The role of sodium-glucose co-transporter 2 protein inhibitors in heart failure: more than an antidiabetic drug?
Published in Expert Opinion on Pharmacotherapy, 2022
Sugeevan Savarimuthu, Amer Harky
The use of SGLT2 inhibitors as with any medication can be associated with side effects and complications, which the clinician should be wary of when using this medication. Urinary tract infections (UTI) have been associated with SGLT2 inhibitors as the mechanism of action leads to glycosuria thus promoting bacterial growth.
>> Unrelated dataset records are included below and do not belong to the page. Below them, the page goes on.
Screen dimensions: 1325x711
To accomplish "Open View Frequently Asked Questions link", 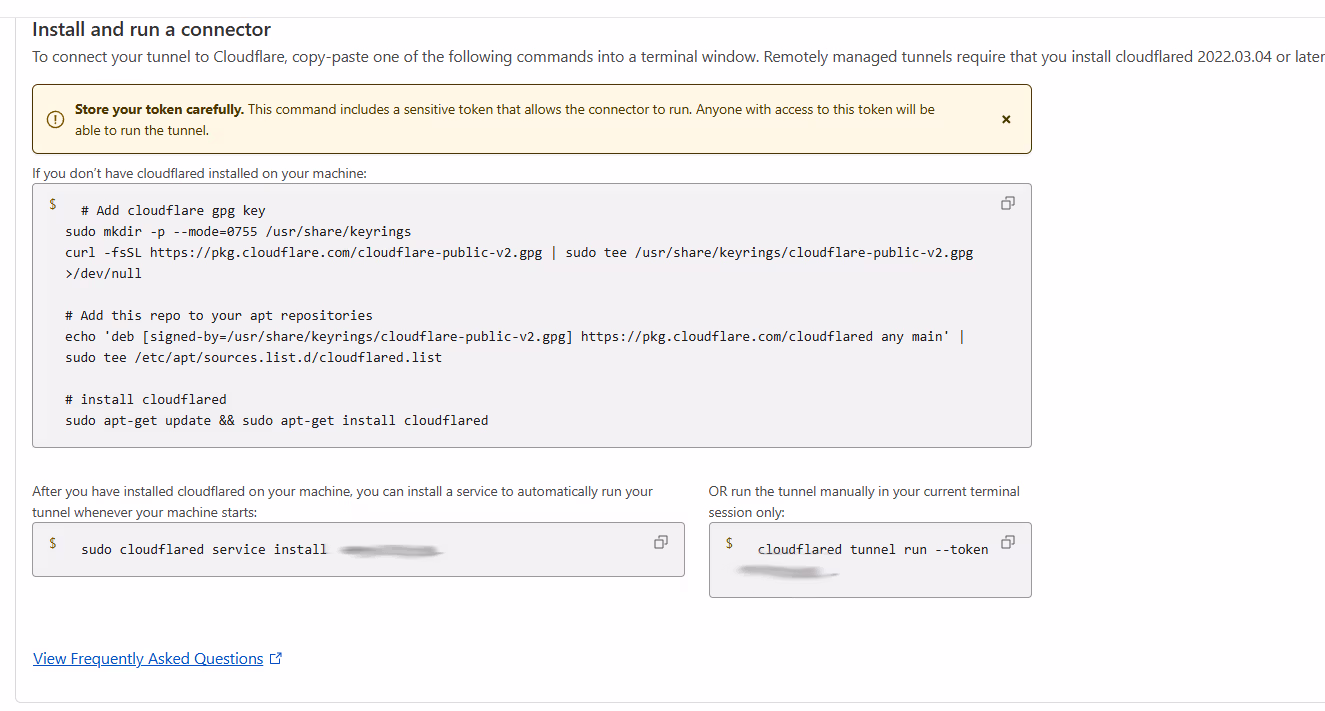I will (x=148, y=659).
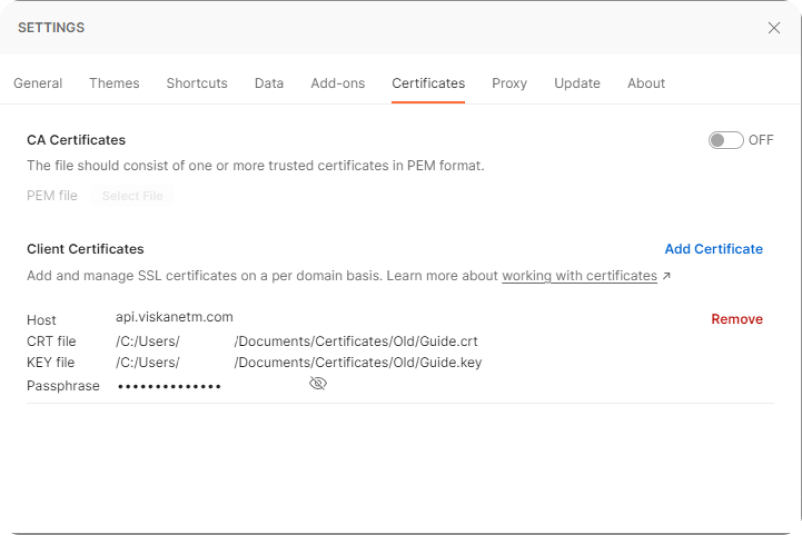
Task: Toggle CA Certificates switch on
Action: (725, 140)
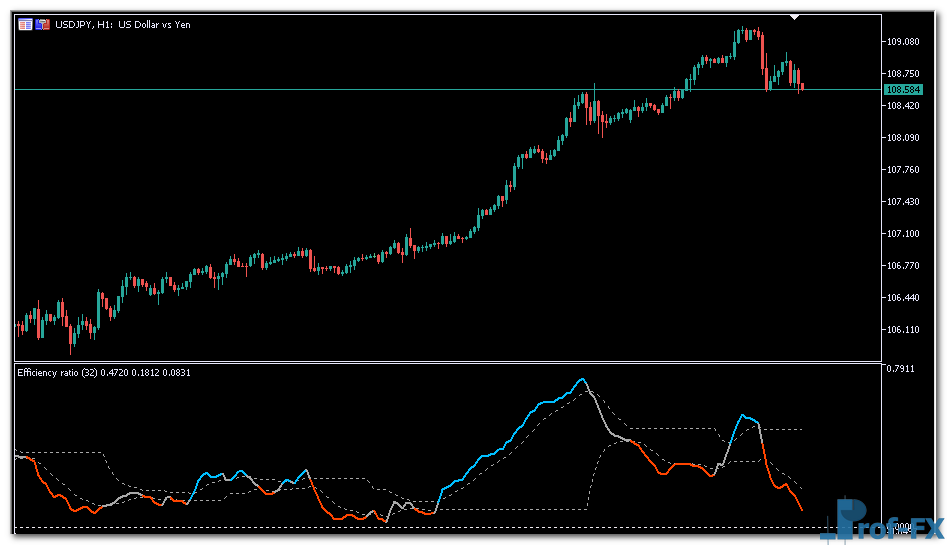Click the 109.080 price axis label
Viewport: 947px width, 545px height.
902,41
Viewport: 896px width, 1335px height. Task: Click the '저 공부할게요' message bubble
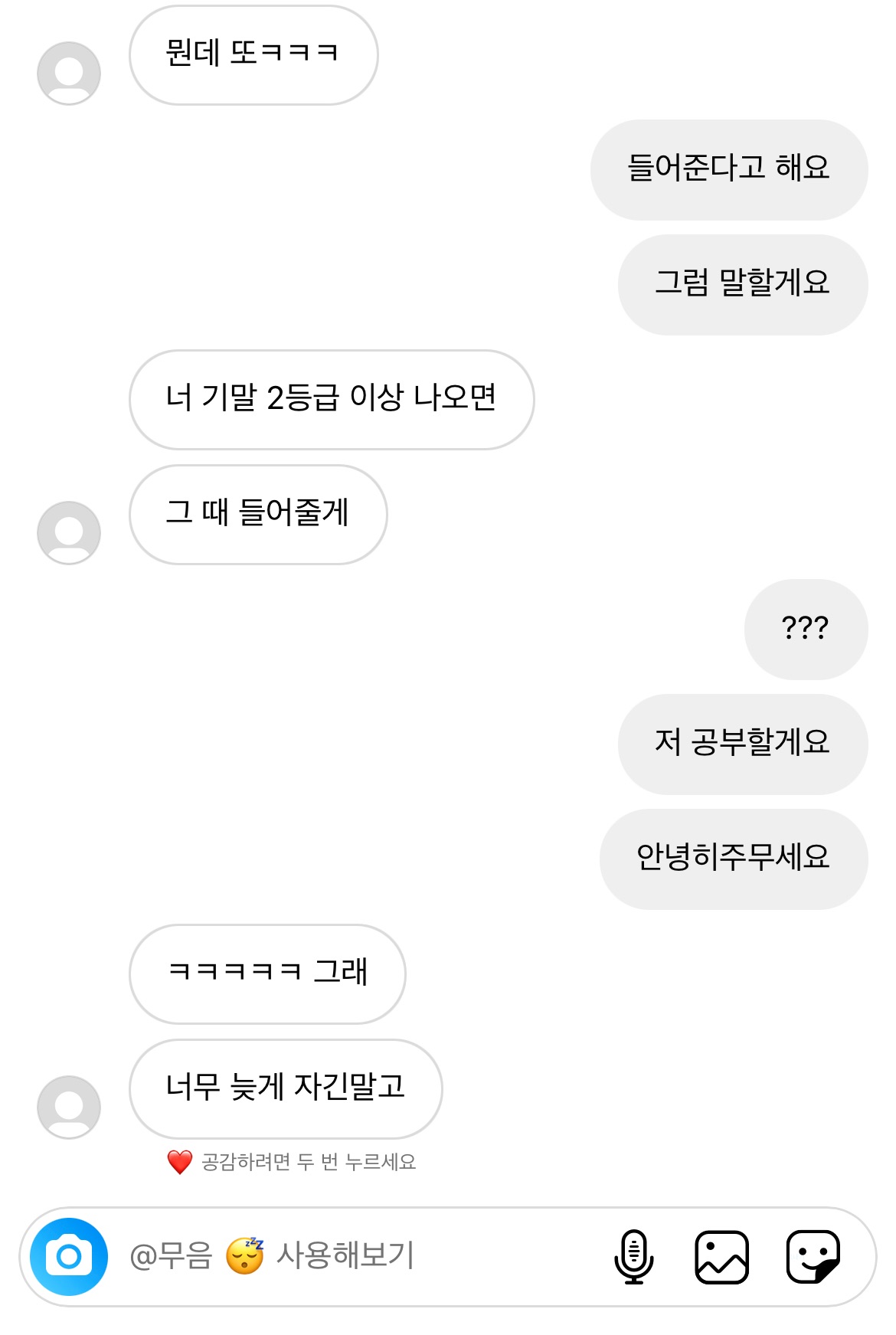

The US food and drug administration issued a warning about the risk of UTI and pyelonephritis with SGLT2 inhibitor use. The correlation between SGLT2 inhibitor and UTI has varied between trials with the VERTIS CV trial showing an increased association of UTI in patients with ertugliflozin compared to the placebo, whereas trials such as the CREDENCE trial did not find such a correlation. There is insufficient evidence on whether high risk individuals, such as those with abnormal urogenital anatomy, or immunosuppressed are at greater risk of UTI due to SGLT2 inhibitor use. Despite lack of clear-cut evidence those with recurrent or complicated UTI whilst on a SGLT2 inhibitor should consider whether to pursue with the medication or choose an alternative. Hypoglycemia can result in a life-threatening situation for patients especially those who lack hypoglycemia awareness. Antidiabetic medications that influence the action of insulin directly can produce the unwanted effect of hypoglycemia. Fortunately, the action of SGLT2 inhibitors alone do not interfere directly with insulin and so are not associated with profound hypoglycemia.